WHAT You can do to protect your hands

•Sprains, fractures or other injuries to the bones in the hand raise the likelihood of osteoarthritis. So can repetitive motions in certain occupations-- construction workers who hold jackhammers damage the cartilage from the harsh vibrations of that kind of equipment. When possible, wear protective gear.

•Keep scissors handy to get through some of the tough packaging that seems impossible to open by hand-- and can cause injury.

•Use jar openers whenever possible. Twisting while grasping puts heavy strain on the thumb and wrist.

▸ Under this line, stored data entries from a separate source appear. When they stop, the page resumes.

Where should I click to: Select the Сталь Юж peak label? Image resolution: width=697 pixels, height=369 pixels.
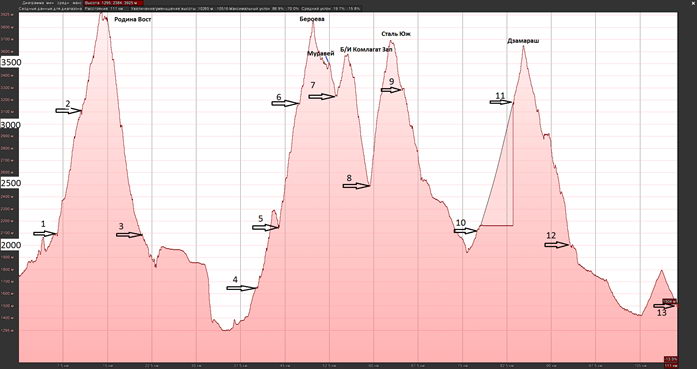tap(396, 34)
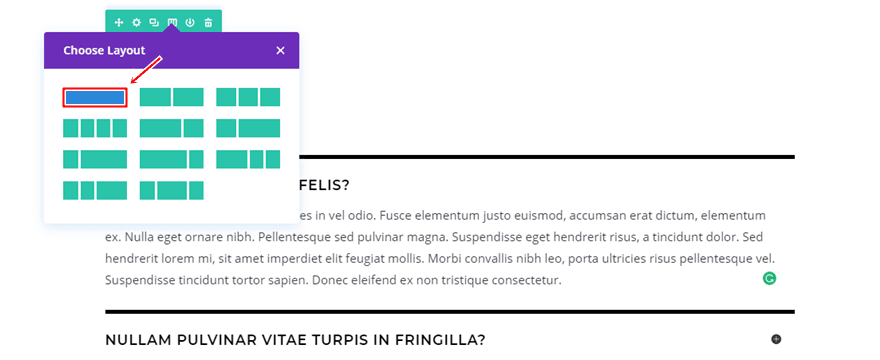The height and width of the screenshot is (360, 880).
Task: Choose the quarter, quarter, half layout
Action: pos(95,190)
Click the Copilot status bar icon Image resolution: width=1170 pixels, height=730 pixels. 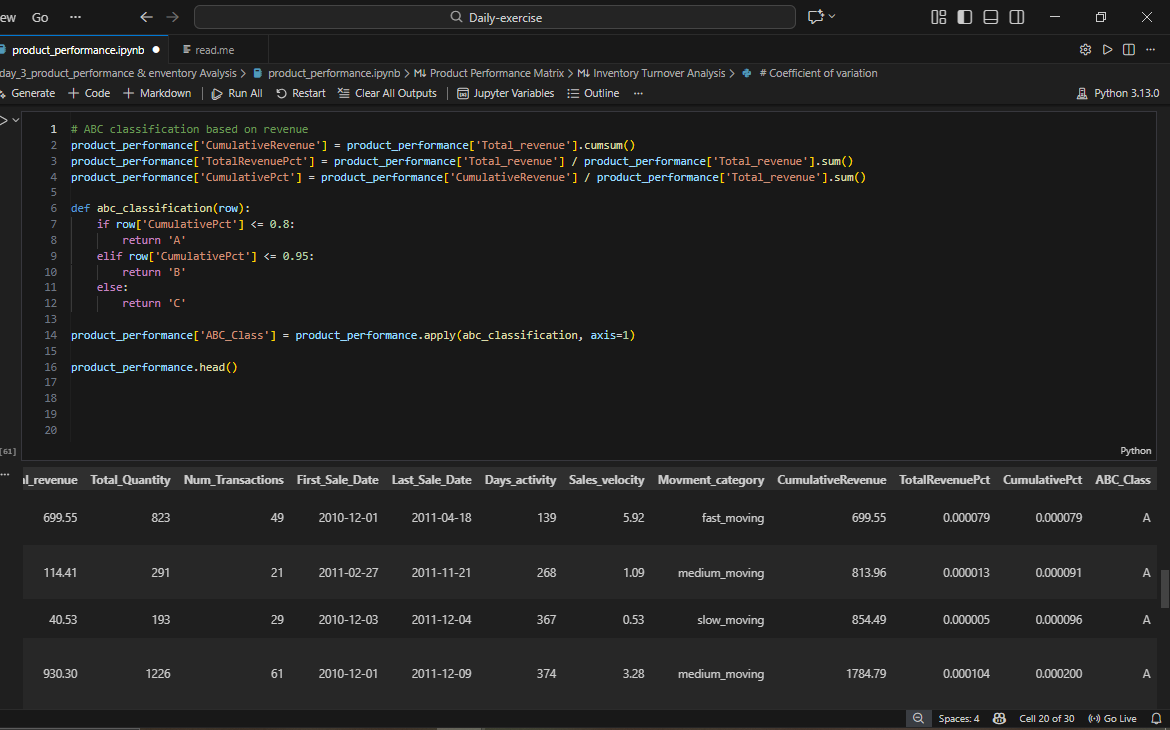pos(999,718)
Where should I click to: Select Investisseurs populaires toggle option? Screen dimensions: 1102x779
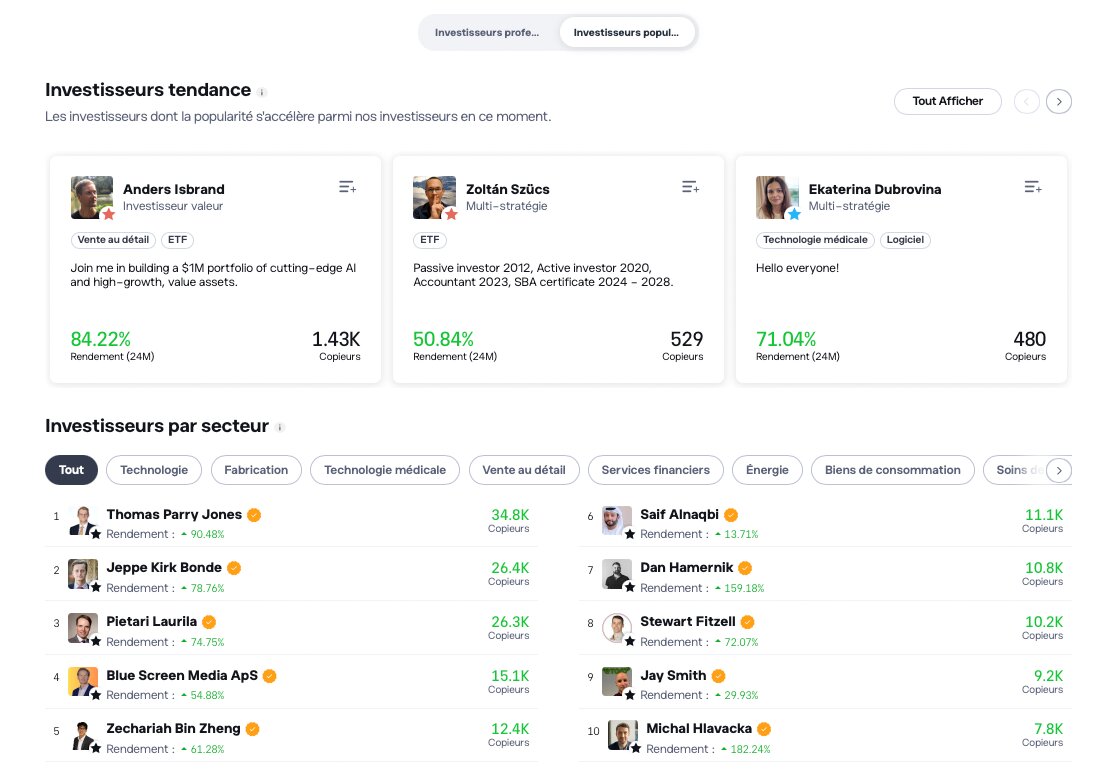tap(627, 32)
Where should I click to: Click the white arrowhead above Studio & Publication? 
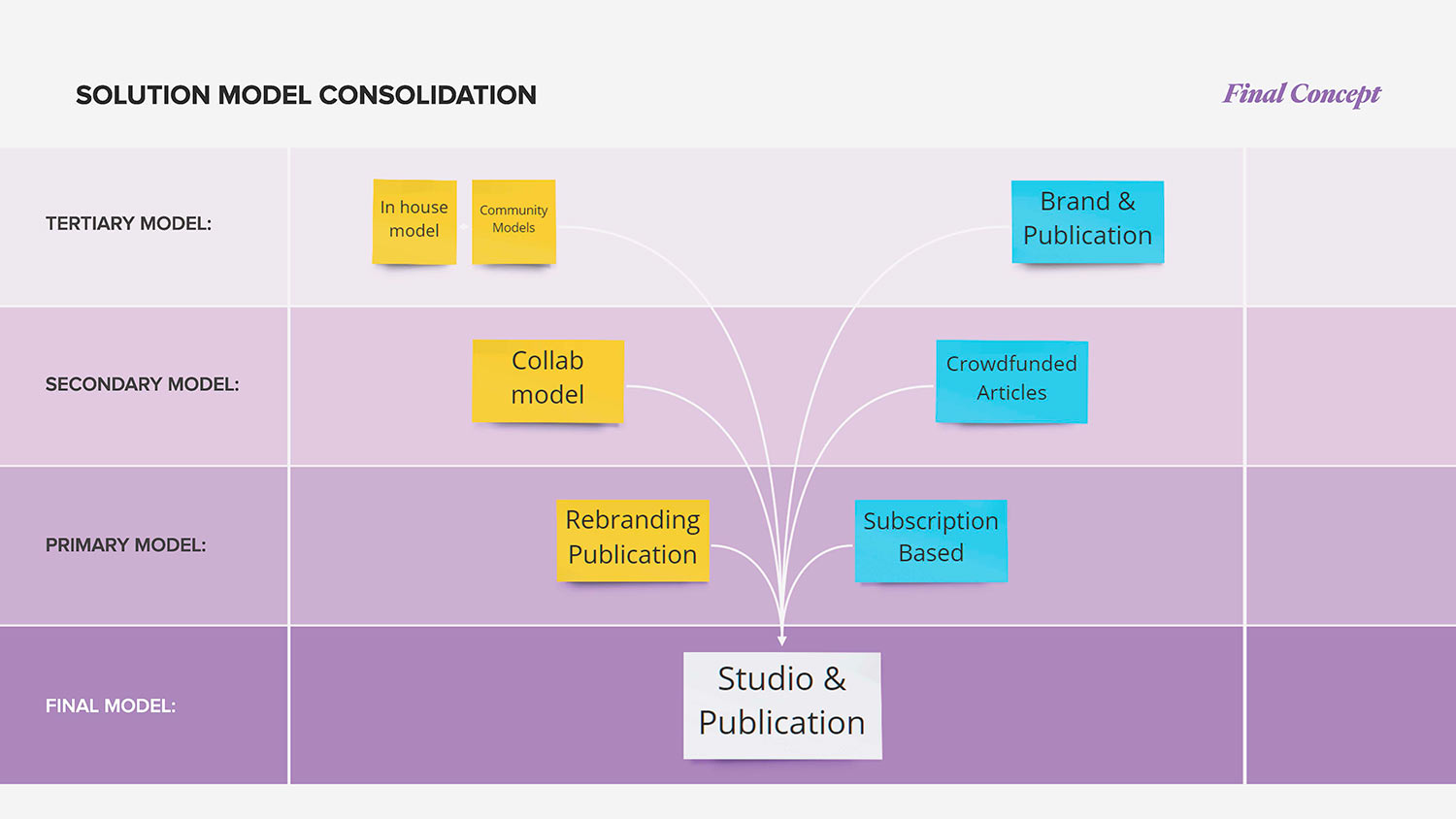tap(782, 639)
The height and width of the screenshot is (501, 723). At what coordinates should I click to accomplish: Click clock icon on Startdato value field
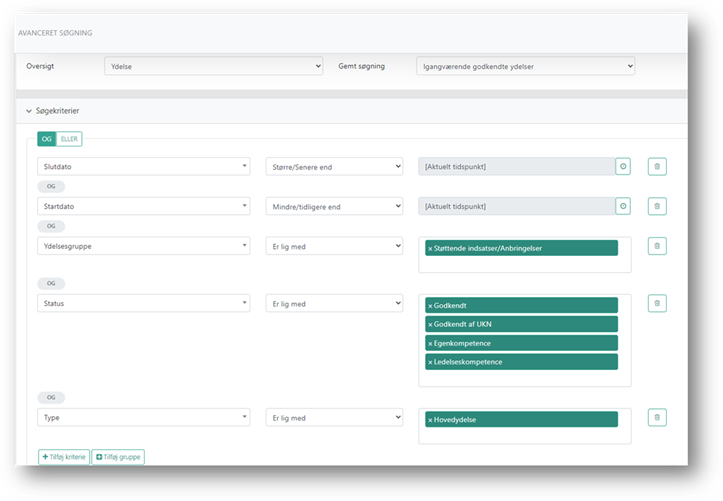pyautogui.click(x=623, y=206)
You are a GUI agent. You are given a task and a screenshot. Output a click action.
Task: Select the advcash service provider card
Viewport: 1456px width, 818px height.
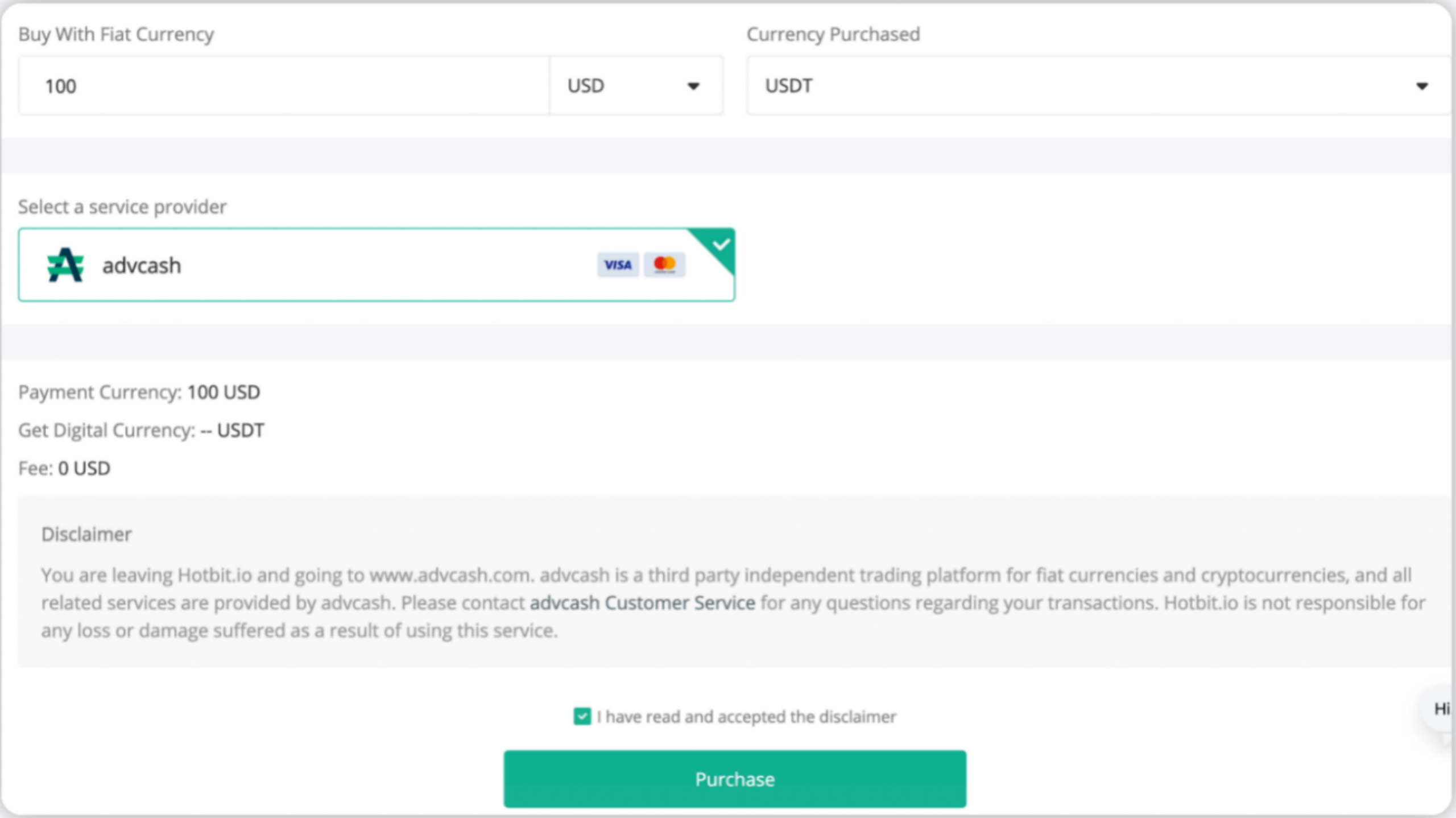point(375,265)
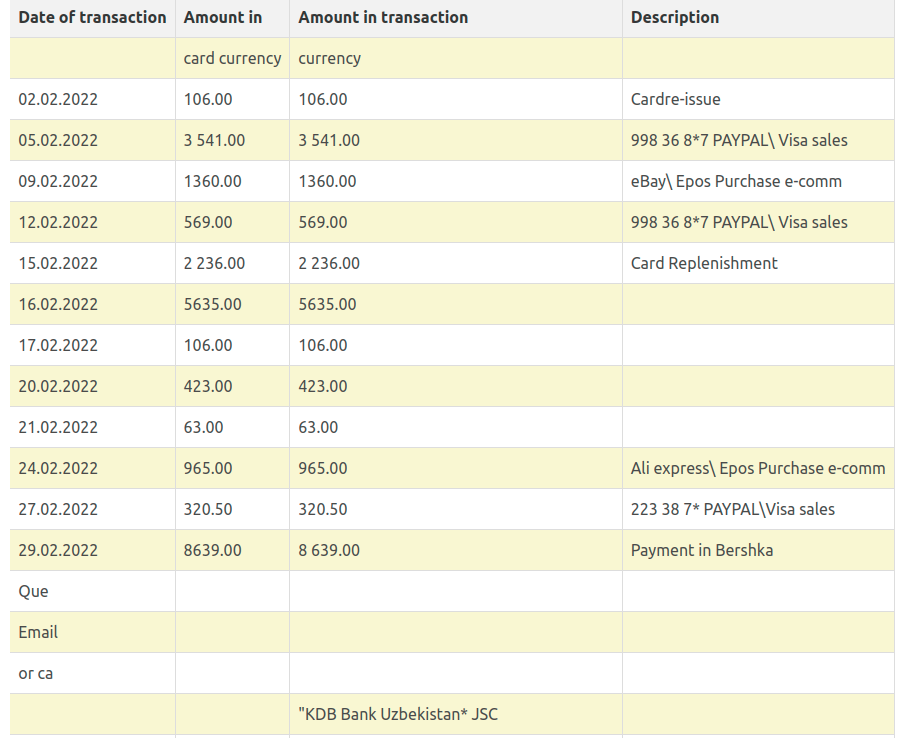Click the 'Description' column header
898x738 pixels.
point(675,17)
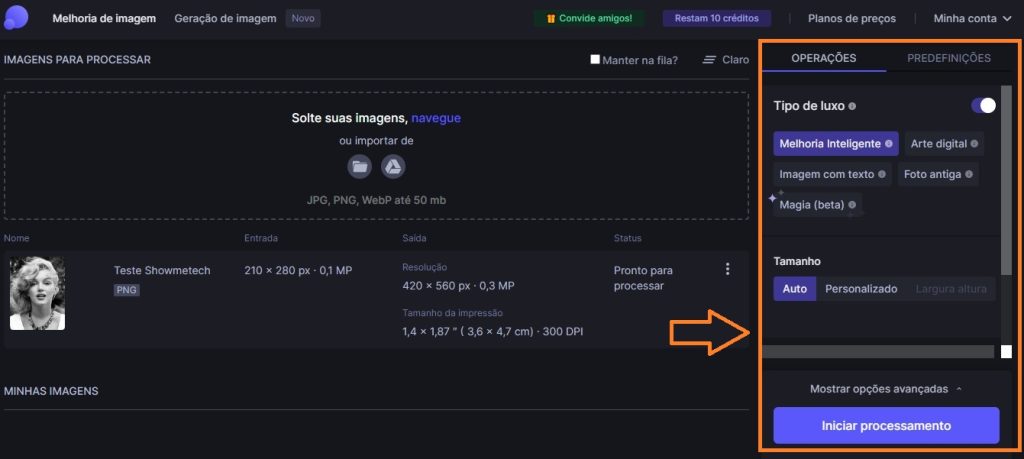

•Ask about an ergonomic keyboard for work on a computer. Posture and proper chair are also important tools to reducing the stress of hours of typing.

•Consider stretching and light weightlifting to keep flexible and build strength in the muscles of your joints.

•Self-massage of the hands can also loosen tightness after hours at work.

•Monitor how long and how tightly you pinch or grasp an object. More stress on the joint means faster breakdown.

•Electric can openers, food processors, oval-shaped rubber handles, gel pens and ergonomically-shaped knives can all reduce the work load on the thumb joint.

•Listen to your body. If you are using your hands and the activity is painful, your body is trying to tell you something. Ignoring the pain allows the damage to continue. Ask yourself if there is a different way you can do an activity with less stress to your hand.

Array of repair options

Ladd and others have ideas about what might work to prevent the kind of deterioration that, for someone like McRay, ends in surgery. The need will be great: millions of Baby Boomers are getting to that age when they will likely develop the same kind of osteoarthritis McRay has. The next generation will have grown up typing on keyboards for hours on end from an early age or texting hundreds of times daily on cell phones. That kind of heavy use could produce repetitive stress injury. It’s already showing up in popular parlance as ailments like cell phone elbow−and Guitar Hero wrist.

Implants are in development, Ladd said, as are studies to pinpoint the mechanisms at play in thumb joint breakdown. “This little saddle joint is a sloppy one, with built-in vulnerabilities,” she said. “We think micromotion could be the key to why it fails.”

"It's a tiny little joint much harder to study with imaging techniques and motion studies."
-Amy Ladd, MD, Stanford Hospital, Robert M. Chase Hand and Upper LImb Center

The surgery that McRay had is not for everyone. Some patients may opt for another of the surgical approaches that stabilize the thumb joint. What finally made McRay decide to go forward was the degree of pain that had become constant and its impact on her ability to do the many small tasks required for daily life - to open jars, grasp a door knob, put away dishes or walk her dog.

The surgery and the months of postoperative hand therapy have made her far more selective about how she uses her hands. She definitely stays away from the kind of intense, rapid piano playing she once did so often. But play she does, and loves it as much as she ever did. “I’m a great believer in not expecting something like this is going to make everything perfect again. And I am trying to do everything I can to take care of it.”